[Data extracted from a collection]
# # # # #
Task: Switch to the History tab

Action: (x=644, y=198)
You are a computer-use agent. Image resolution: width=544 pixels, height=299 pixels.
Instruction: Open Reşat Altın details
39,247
# # # # #
What is required: Find every line in the material above that contains the word "pixels", and copy each one out. Case counts.

Full answer:
You are a computer-use agent. Image resolution: width=544 pixels, height=299 pixels.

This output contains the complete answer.